Your task – Give back only the lines in the records below from the one with "Click the red threat activity gradient bar" to the one with "You are a computer-use agent. The image", both inclusive, word for word.
..........
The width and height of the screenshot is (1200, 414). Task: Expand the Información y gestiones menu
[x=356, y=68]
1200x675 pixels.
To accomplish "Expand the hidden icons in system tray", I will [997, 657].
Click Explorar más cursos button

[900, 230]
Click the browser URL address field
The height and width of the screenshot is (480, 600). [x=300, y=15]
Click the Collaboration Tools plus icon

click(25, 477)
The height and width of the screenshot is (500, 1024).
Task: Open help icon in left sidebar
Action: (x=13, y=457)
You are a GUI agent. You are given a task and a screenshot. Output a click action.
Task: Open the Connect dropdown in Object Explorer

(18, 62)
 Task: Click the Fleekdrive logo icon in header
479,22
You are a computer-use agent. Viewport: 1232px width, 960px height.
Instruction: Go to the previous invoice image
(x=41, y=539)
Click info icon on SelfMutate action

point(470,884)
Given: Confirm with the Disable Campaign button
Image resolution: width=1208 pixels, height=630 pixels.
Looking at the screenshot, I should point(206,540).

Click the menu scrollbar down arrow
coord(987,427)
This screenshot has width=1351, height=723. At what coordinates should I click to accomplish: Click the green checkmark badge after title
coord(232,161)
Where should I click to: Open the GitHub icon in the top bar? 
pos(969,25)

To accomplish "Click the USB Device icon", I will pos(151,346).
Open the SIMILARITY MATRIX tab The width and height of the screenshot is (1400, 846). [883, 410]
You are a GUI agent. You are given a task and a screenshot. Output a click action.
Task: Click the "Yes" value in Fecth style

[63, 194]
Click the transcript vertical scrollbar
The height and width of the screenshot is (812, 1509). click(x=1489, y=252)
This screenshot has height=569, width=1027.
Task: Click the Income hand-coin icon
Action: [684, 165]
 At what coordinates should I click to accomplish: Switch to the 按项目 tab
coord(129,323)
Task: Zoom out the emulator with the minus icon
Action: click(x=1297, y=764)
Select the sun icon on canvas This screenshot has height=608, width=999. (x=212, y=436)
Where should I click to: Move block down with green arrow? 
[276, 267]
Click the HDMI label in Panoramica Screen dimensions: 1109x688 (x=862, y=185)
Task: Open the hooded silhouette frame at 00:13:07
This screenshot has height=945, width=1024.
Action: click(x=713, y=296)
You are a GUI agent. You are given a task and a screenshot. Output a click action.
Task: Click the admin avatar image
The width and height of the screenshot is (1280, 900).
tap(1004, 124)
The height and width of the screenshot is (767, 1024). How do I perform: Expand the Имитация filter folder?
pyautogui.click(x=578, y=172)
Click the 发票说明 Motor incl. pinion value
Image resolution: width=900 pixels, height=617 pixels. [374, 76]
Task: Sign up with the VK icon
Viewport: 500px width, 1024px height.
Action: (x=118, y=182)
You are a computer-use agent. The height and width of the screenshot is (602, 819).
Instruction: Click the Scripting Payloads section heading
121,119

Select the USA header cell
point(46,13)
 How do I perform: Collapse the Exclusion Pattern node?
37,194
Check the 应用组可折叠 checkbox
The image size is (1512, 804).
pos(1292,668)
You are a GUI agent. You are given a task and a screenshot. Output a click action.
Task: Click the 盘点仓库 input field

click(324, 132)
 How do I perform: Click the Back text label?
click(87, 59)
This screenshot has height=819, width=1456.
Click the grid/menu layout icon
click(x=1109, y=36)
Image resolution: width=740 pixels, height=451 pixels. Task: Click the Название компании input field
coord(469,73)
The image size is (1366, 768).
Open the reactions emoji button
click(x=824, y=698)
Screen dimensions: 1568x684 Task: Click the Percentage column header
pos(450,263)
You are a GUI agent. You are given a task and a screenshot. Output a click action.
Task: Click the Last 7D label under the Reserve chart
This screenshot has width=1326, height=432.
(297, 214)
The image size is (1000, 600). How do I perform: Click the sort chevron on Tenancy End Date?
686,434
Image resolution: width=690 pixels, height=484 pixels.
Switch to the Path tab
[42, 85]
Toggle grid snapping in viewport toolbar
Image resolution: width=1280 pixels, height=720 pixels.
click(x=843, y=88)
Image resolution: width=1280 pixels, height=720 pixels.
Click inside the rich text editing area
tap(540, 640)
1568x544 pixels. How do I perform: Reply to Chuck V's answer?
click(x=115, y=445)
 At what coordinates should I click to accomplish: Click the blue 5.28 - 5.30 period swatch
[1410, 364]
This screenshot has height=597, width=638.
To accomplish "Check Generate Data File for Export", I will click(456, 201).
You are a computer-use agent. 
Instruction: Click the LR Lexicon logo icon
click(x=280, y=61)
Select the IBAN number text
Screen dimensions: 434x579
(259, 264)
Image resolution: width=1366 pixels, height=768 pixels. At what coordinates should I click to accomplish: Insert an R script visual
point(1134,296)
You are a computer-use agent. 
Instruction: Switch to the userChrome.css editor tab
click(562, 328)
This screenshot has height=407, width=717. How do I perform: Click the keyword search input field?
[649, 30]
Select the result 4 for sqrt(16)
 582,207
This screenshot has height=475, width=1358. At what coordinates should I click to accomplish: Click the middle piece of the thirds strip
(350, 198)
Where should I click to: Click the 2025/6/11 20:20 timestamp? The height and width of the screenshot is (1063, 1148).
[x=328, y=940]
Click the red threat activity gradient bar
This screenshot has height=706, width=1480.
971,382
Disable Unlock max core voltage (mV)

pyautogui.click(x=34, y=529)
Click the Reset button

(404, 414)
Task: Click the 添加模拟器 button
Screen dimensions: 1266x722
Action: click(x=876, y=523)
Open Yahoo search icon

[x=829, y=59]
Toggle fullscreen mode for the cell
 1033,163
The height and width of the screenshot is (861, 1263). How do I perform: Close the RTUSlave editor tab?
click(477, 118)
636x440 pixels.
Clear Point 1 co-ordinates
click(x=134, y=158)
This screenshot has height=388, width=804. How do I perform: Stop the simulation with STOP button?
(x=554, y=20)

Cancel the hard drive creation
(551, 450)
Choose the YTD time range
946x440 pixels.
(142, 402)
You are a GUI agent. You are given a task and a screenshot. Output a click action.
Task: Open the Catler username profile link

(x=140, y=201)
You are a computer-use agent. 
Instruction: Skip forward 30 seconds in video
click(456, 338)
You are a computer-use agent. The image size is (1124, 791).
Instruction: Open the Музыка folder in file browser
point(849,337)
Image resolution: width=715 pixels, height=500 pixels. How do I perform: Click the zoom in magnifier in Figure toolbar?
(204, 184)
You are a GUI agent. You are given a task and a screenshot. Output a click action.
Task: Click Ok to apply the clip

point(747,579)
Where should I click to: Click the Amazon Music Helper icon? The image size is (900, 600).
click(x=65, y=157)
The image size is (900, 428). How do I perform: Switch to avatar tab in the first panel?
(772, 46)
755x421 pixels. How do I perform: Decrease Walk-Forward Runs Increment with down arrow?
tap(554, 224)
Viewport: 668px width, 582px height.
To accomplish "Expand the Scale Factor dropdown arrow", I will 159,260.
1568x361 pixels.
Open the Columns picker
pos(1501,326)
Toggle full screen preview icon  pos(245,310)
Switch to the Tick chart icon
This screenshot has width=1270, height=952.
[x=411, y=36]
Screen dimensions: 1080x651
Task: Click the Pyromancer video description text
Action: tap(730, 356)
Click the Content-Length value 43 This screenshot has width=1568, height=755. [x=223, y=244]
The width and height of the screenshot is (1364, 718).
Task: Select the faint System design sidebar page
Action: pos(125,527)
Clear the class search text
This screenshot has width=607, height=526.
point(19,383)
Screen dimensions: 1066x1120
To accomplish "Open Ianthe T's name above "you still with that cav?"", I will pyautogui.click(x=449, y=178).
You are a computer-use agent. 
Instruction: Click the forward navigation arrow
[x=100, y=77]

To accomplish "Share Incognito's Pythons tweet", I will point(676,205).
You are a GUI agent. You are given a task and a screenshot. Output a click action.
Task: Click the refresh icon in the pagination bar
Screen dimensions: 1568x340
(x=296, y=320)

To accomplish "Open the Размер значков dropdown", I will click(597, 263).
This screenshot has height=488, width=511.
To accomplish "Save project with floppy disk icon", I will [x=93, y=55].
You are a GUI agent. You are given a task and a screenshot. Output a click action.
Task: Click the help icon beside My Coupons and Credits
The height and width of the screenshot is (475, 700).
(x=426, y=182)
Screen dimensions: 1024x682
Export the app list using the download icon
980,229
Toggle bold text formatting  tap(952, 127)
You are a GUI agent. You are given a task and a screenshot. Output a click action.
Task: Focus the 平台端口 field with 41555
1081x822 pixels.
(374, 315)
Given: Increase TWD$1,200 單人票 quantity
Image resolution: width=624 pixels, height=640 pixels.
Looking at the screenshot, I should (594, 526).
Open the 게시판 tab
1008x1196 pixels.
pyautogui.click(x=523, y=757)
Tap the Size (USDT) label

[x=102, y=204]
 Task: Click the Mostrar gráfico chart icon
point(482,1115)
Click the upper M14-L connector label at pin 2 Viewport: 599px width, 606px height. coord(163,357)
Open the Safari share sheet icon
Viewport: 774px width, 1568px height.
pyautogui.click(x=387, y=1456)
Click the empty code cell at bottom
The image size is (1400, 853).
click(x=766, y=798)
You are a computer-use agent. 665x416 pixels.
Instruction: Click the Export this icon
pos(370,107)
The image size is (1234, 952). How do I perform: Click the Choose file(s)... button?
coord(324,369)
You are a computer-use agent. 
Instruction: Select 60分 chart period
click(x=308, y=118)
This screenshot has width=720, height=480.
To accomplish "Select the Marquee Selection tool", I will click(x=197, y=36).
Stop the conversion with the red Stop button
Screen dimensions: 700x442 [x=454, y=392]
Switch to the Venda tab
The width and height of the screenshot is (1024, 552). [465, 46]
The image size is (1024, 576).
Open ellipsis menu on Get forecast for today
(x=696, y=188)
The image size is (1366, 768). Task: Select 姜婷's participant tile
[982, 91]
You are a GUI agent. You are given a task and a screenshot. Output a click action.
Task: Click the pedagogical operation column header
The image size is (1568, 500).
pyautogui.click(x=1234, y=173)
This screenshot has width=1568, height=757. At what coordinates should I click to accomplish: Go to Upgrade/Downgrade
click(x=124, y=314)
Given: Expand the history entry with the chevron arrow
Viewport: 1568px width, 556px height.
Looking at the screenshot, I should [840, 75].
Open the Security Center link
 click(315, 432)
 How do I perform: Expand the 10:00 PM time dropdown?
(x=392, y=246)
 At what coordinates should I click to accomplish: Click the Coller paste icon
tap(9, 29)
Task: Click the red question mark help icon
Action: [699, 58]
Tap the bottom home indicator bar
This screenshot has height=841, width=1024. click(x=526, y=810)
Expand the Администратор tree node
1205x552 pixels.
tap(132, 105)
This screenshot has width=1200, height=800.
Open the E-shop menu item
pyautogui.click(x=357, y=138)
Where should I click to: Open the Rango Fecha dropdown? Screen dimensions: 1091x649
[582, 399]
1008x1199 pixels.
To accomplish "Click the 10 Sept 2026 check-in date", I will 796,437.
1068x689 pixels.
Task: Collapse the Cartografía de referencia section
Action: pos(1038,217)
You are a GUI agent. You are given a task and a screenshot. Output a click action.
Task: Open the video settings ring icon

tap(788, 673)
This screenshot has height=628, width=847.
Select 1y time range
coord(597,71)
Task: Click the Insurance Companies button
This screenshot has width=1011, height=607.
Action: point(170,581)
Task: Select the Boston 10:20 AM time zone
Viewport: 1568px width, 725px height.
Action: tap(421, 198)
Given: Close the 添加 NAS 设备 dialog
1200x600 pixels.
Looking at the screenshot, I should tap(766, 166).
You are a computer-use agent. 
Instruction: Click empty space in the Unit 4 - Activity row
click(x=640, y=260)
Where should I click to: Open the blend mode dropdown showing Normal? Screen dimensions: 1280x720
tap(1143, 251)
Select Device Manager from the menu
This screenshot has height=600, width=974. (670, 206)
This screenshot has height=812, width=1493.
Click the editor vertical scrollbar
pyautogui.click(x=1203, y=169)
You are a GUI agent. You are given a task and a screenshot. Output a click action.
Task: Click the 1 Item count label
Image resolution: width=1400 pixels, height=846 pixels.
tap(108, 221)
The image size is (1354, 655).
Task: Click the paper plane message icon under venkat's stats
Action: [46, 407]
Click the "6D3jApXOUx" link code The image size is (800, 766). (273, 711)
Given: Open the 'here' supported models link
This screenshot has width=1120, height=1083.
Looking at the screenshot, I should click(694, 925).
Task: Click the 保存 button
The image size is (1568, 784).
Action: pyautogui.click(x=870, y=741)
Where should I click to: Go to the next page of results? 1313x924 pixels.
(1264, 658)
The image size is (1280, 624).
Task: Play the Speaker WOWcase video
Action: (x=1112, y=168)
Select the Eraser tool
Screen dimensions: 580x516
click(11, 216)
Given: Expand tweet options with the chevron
..........
Solution for this task –
Click the red threat activity gradient bar
This screenshot has height=706, width=1480.
971,382
Disable Unlock max core voltage (mV)

pyautogui.click(x=34, y=529)
Click the Reset button

(404, 414)
Task: Click the 添加模拟器 button
Screen dimensions: 1266x722
Action: click(x=876, y=523)
Open Yahoo search icon

[x=829, y=59]
Toggle fullscreen mode for the cell
 1033,163
The height and width of the screenshot is (861, 1263). How do I perform: Close the RTUSlave editor tab?
click(477, 118)
636x440 pixels.
Clear Point 1 co-ordinates
click(x=134, y=158)
This screenshot has height=388, width=804. How do I perform: Stop the simulation with STOP button?
(x=554, y=20)

Cancel the hard drive creation
(551, 450)
Choose the YTD time range
946x440 pixels.
(142, 402)
You are a GUI agent. You are given a task and a screenshot. Output a click action.
Task: Open the Catler username profile link

(x=140, y=201)
You are a computer-use agent. 
Instruction: Skip forward 30 seconds in video
click(456, 338)
You are a computer-use agent. The image size is (1124, 791).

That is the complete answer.